_What you will do_
Would you transcribe the entries below, beginning at the line with "Given: Select the 文件说明 row" and ending after the line with "This screenshot has width=612, height=686.", exactly, with no picture and nothing more?

_Records to process_
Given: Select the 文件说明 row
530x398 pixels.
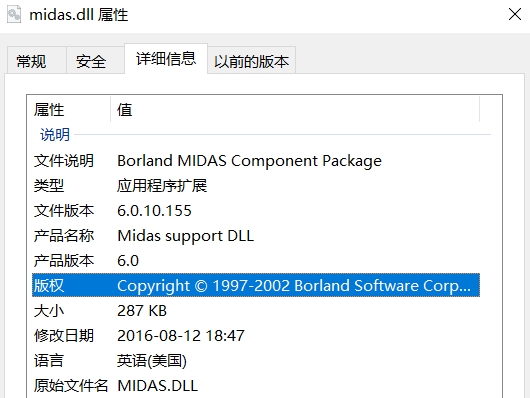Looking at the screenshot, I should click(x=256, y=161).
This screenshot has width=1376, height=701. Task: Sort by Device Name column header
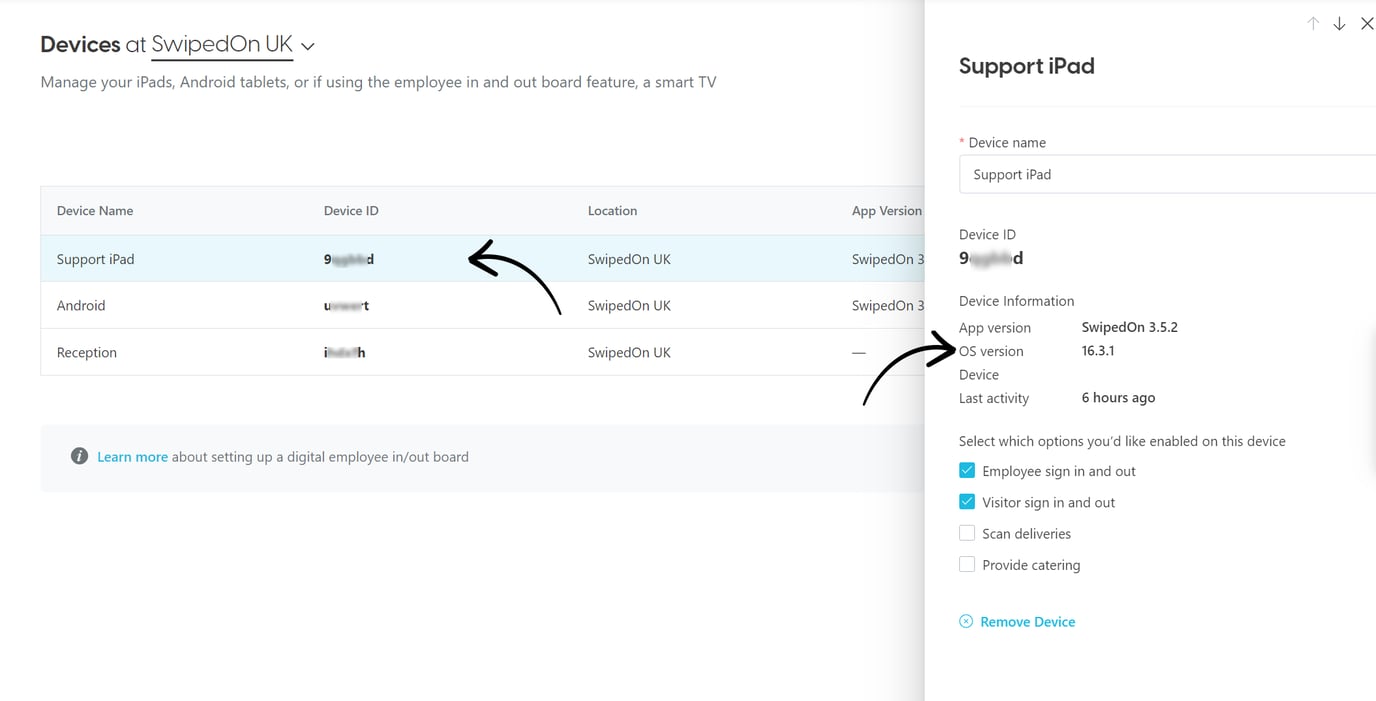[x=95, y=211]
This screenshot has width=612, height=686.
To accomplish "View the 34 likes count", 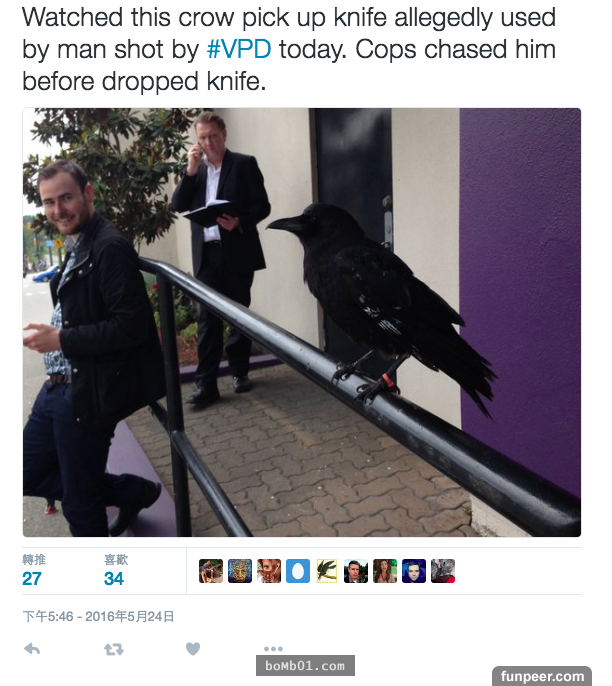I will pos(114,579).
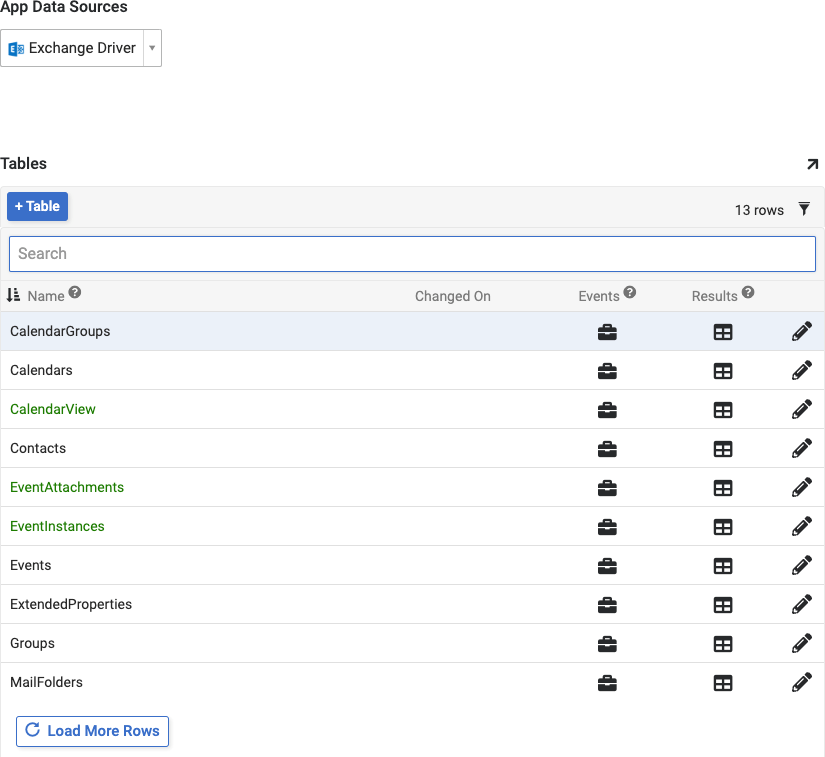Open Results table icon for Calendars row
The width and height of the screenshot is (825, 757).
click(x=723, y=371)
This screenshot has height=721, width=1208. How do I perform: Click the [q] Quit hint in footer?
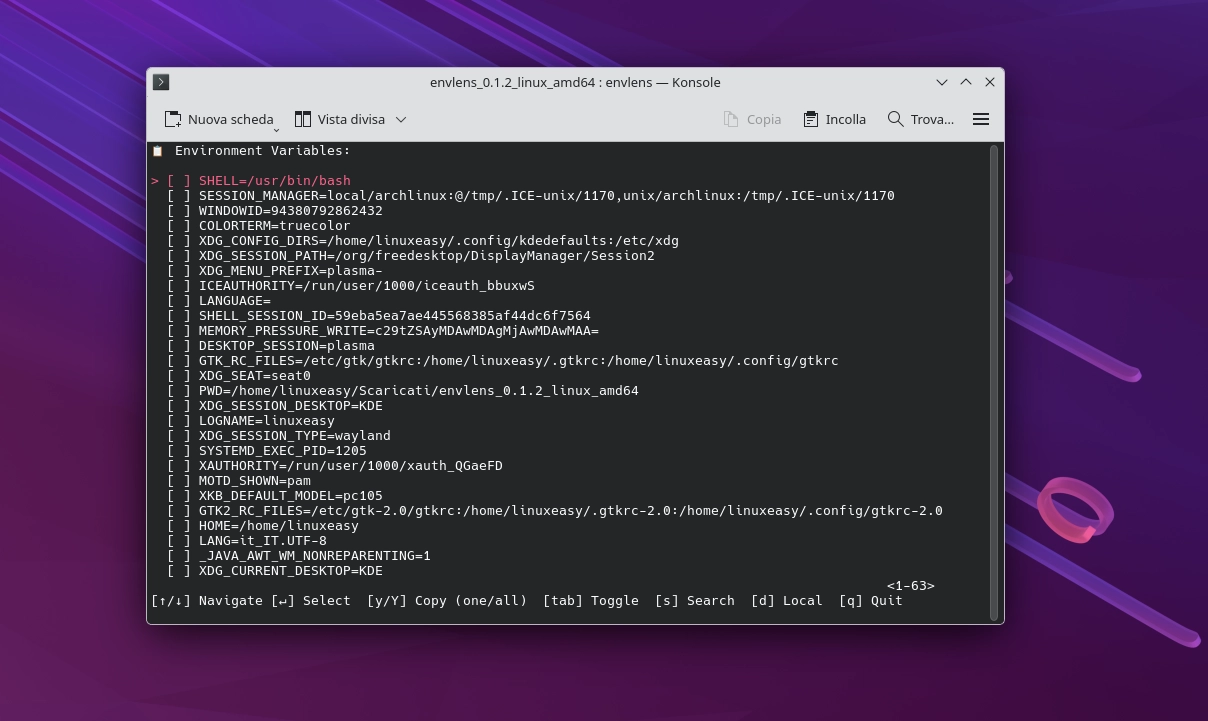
==
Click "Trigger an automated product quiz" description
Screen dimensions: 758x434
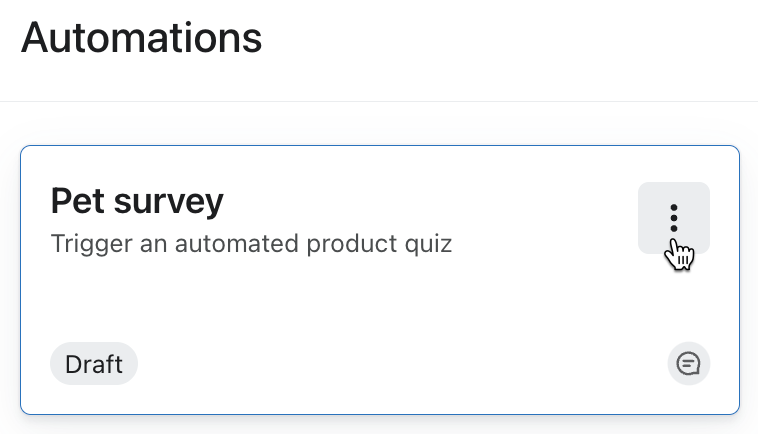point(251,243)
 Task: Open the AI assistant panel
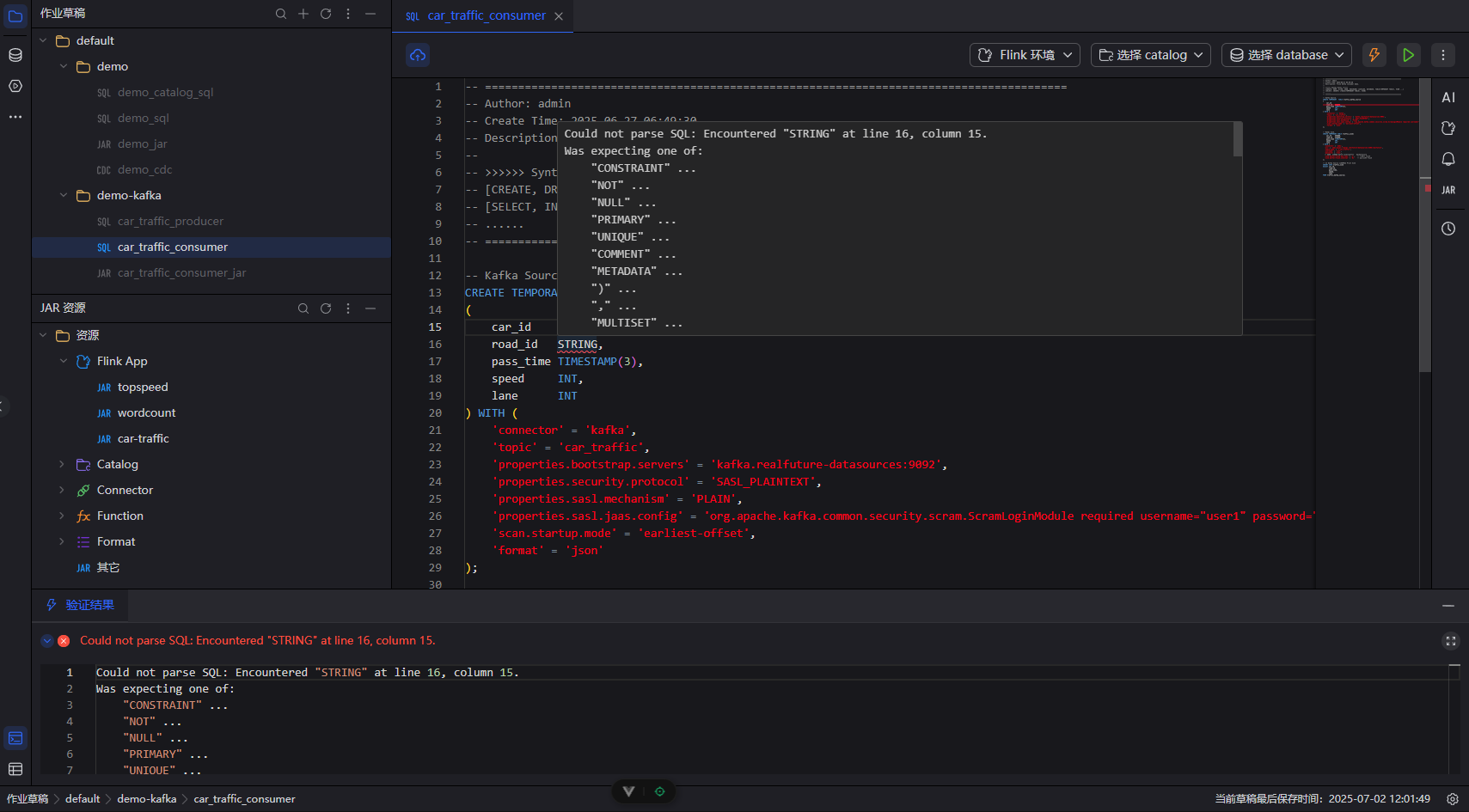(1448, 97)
* * *
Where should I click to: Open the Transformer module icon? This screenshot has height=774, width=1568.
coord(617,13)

_Exercise answer_
Given: Select the 文件说明 row
530x398 pixels.
Looking at the screenshot, I should click(x=256, y=161).
This screenshot has width=1376, height=701. Task: Sort by Device Name column header
[x=95, y=211]
This screenshot has width=612, height=686.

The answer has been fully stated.